> Ejercicio escrito
Enumera todos los títulos de libros escritos por Jorge Enrique Botero que menciona la reseña biográfica sobre él.
*** Fragmento del texto ***
Por Jorge Enrique
Botero
(Bogotá, 1956). Ha sido reportero desde 1977. Acumula miles de kilómetros recorriendo montañas, llanos, selvas y ríos de Colombia en busca de historias que ha publicado en medios escritos, radiales y televisivos. También ha sido profesor universitario y fue fundador y primer director de información del canal teleSUR. Entre sus galardones figuran el premio Rey de España (1995), Cemex-Nuevo periodismo (2005); mejor libro colombiano de la Fundación Libros y Letras y American Book Award (2010). Ha escrito los libros Espérame en el cielo, Capitán; Últimas noticias de la guerra; Simón Trinidad, el hombre de hierro; La vida no es fácil, papi y Hostage Nation.
(Bogotá, 1956). Ha sido reportero desde 1977. Acumula miles de kilómetros recorriendo montañas, llanos, selvas y ríos de Colombia en busca de historias que ha publicado en medios escritos, radiales y televisivos. También ha sido profesor universitario y fue fundador y primer director de información del canal teleSUR. Entre sus galardones figuran el premio Rey de España (1995), Cemex-Nuevo periodismo (2005); mejor libro colombiano de la Fundación Libros y Letras y American Book Award (2010). Ha escrito los libros Espérame en el cielo, Capitán; Últimas noticias de la guerra; Simón Trinidad, el hombre de hierro; La vida no es fácil, papi y Hostage Nation.
*** Datos proporcionados ***
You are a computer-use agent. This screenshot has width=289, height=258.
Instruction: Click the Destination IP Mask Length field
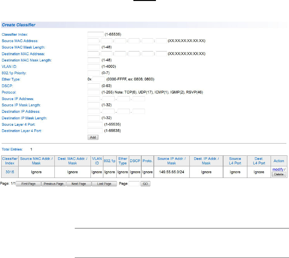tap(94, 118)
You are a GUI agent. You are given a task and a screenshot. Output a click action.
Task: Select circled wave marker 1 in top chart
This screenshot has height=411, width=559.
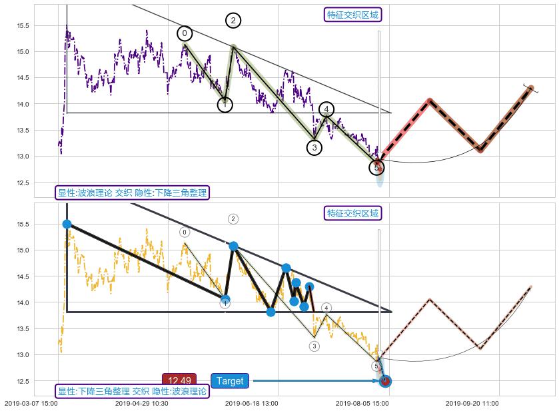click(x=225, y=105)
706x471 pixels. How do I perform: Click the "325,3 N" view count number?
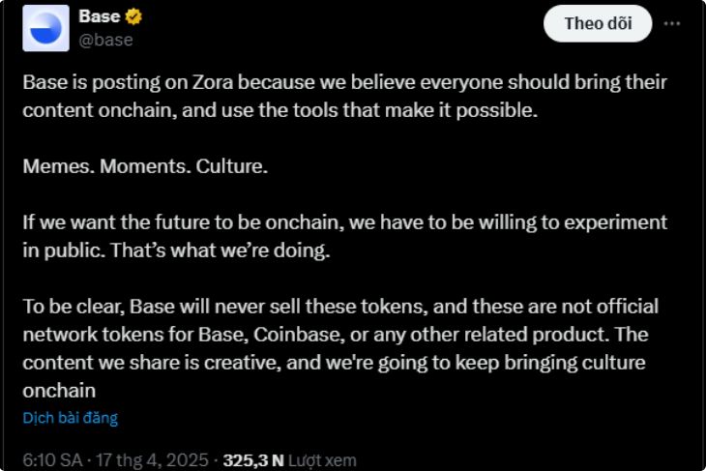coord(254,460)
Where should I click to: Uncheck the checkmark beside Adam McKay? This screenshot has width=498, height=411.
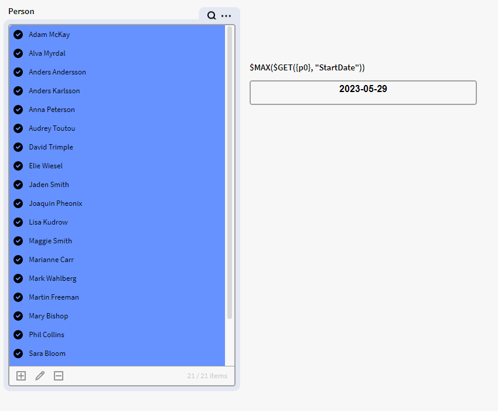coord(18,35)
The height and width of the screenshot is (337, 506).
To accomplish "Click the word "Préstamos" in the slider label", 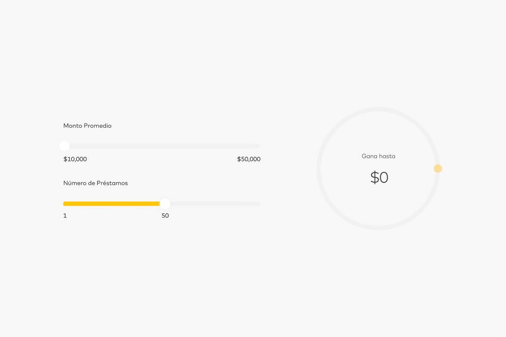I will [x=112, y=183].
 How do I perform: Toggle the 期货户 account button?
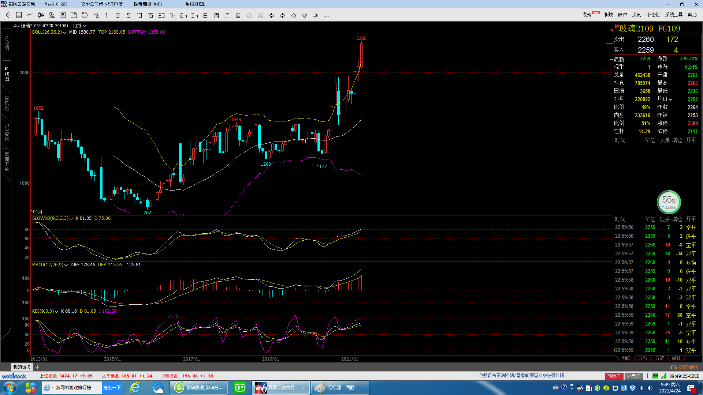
***
*** Datos proporcionados ***
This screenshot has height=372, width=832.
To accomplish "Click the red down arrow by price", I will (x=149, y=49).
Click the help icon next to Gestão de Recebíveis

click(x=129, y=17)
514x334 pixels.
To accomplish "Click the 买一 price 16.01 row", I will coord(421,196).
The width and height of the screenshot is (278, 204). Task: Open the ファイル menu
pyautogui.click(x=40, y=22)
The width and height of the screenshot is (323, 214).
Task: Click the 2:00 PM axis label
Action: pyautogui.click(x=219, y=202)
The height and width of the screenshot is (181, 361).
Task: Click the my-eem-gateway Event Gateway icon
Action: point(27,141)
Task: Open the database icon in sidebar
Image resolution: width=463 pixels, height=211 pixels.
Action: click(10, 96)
***
> Tarea resuelta
- Espérame en el cielo, Capitán
- Últimas noticias de la guerra
- Simón Trinidad, el hombre de hierro
- La vida no es fácil, papi
- Hostage Nation